このような環境のもと、当社は新たに海外事業展開を図るべく、住友重機械工業株式会社と同社のBNCT用加速器の海外導入に向けてパートナーシップ契約を締結し、2022年6月には同社とともに中国・海南博鰲(ボアオ)楽城国際医療旅遊先行区へのBNCTの導入に向けて、中国生物科技服務控股有限公司及び同社傘下の鵬博(海南)硼中子医療科技有限公司と、当社製品である「ステボロニン®」の供給に関する基本契約を締結いたしました。当該契約の締結により、日本発の治療を初めて海外に展開することになりました。また、同年12月には欧米市場を対象とした当社製品の安定供給体制の確立のため、米国の医薬品受託製造会社であるBryllan LLCとの間で医薬品開発製造に関する基本契約を締結し、海外での生産体制構築に着手いたしました。

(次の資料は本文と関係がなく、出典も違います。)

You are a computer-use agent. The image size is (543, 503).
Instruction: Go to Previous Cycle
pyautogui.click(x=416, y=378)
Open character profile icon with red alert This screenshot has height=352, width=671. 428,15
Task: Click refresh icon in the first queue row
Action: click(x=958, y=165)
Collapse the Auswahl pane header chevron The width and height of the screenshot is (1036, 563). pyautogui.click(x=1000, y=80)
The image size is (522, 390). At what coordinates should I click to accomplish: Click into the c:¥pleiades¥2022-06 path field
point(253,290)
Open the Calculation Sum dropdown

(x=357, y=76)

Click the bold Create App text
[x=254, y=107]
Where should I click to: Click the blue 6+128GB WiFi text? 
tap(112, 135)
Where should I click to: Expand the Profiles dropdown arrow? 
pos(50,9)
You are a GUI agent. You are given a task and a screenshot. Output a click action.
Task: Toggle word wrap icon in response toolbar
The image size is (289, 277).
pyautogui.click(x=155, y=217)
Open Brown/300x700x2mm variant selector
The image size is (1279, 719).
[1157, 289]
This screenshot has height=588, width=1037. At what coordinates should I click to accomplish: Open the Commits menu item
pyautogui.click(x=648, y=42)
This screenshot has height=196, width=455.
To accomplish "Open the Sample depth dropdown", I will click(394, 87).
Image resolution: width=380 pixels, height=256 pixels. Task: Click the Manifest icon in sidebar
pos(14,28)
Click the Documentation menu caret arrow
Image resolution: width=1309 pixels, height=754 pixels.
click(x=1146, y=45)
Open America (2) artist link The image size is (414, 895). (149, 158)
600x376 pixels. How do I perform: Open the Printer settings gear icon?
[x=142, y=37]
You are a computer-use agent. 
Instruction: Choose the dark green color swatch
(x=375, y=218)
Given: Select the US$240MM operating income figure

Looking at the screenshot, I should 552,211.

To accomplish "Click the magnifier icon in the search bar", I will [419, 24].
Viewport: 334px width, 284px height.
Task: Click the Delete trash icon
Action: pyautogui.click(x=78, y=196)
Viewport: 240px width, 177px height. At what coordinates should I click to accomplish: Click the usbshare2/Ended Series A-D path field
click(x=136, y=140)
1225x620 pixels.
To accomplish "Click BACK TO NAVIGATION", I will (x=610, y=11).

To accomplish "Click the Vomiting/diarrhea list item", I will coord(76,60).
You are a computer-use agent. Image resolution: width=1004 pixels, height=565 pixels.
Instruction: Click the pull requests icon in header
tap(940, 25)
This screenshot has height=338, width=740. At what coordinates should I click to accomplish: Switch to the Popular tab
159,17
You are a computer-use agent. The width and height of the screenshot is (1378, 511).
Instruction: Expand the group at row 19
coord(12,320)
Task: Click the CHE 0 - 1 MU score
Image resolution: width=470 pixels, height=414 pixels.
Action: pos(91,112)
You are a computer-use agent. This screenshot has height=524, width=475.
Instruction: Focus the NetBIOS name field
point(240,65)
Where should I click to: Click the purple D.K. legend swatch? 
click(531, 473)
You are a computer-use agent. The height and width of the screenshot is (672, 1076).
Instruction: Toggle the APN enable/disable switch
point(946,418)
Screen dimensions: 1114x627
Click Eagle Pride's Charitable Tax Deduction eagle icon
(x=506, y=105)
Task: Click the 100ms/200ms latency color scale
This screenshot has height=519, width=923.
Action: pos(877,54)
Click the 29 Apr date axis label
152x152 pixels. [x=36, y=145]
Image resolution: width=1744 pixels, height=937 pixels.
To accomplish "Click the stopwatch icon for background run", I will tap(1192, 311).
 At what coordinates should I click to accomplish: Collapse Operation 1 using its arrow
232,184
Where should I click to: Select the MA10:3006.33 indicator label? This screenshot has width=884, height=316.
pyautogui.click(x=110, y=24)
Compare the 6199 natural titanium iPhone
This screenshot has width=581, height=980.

また、開発パイプラインの一つである悪性黒色腫及び血管肉腫を対象とした第Ⅰ相臨床試験の主要評価に関する観察期間が完了し、血管肉腫を対象とした国内第Ⅱ相臨床試験を開始するとともに、国内では再発悪性神経膠腫の治療に対するBNCTの有効性を、PET(陽電子放出断層撮影)検査を用いた新しい評価方法で、より正確に評価することを目的とした研究者主導の特定臨床研究への協力に関する契約を締結したほか、国内におけるBNCTの拡大への取り組みとして、国立大学法人岡山大学と悪性黒色腫を対象にBNCTの応用に向けた共同研究に関する契約を締結いたしました。
BNCT治療の認知度向上に向けた取り組みとしましては、IAEA(International Atomic Energy Agency, 国際原子力機関)総会サイドイベントにて、BNCT用薬剤に関する発表を行いました。同機関が掲げる原子力の平和利用や医療貢献の観点から、日本で治療が開始されたBNCTはIAEA内でも注目されており、当該サイドイベントには製薬企業としては当社が唯一参加し、BNCT及び当社の認知度向上につなげることができました。
これら海外事業展開の加速化や開発パイプラインのより一層の充実、BNCTの認知度向上に向けた様々な施策の実
行のため、行使価額修正条項付新株予約権を用いた追加的な資金調達も同時に実施しております。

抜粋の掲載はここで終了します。